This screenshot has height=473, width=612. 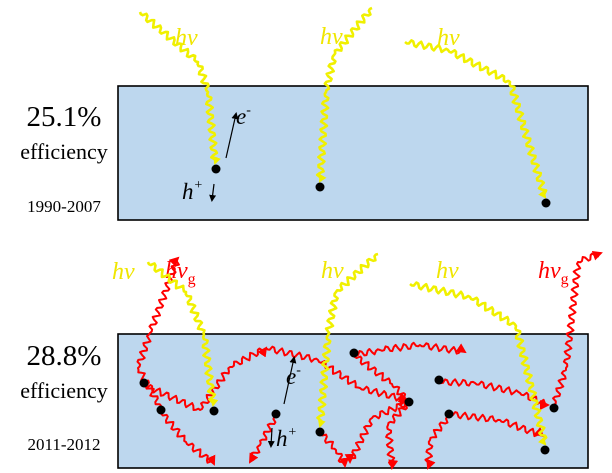 What do you see at coordinates (286, 438) in the screenshot?
I see `bottom-hole-label: h+` at bounding box center [286, 438].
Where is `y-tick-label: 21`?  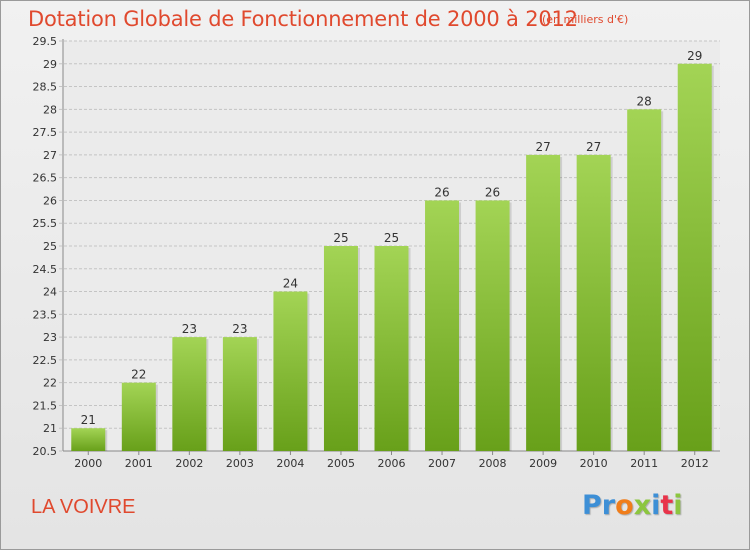 y-tick-label: 21 is located at coordinates (50, 428).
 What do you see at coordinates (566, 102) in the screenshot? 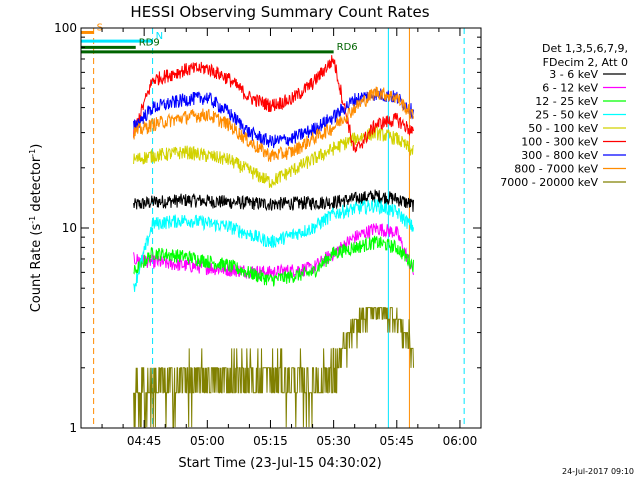
I see `legend-label-2: 12 - 25 keV` at bounding box center [566, 102].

##########

* Work item
Could you write out, word for word, the entries from the line containing "What do you see at coordinates (566, 102)" through the last line of the entries, both ends included, leaving out the pictures?

* Response to this task
 What do you see at coordinates (566, 102) in the screenshot? 
I see `legend-label-2: 12 - 25 keV` at bounding box center [566, 102].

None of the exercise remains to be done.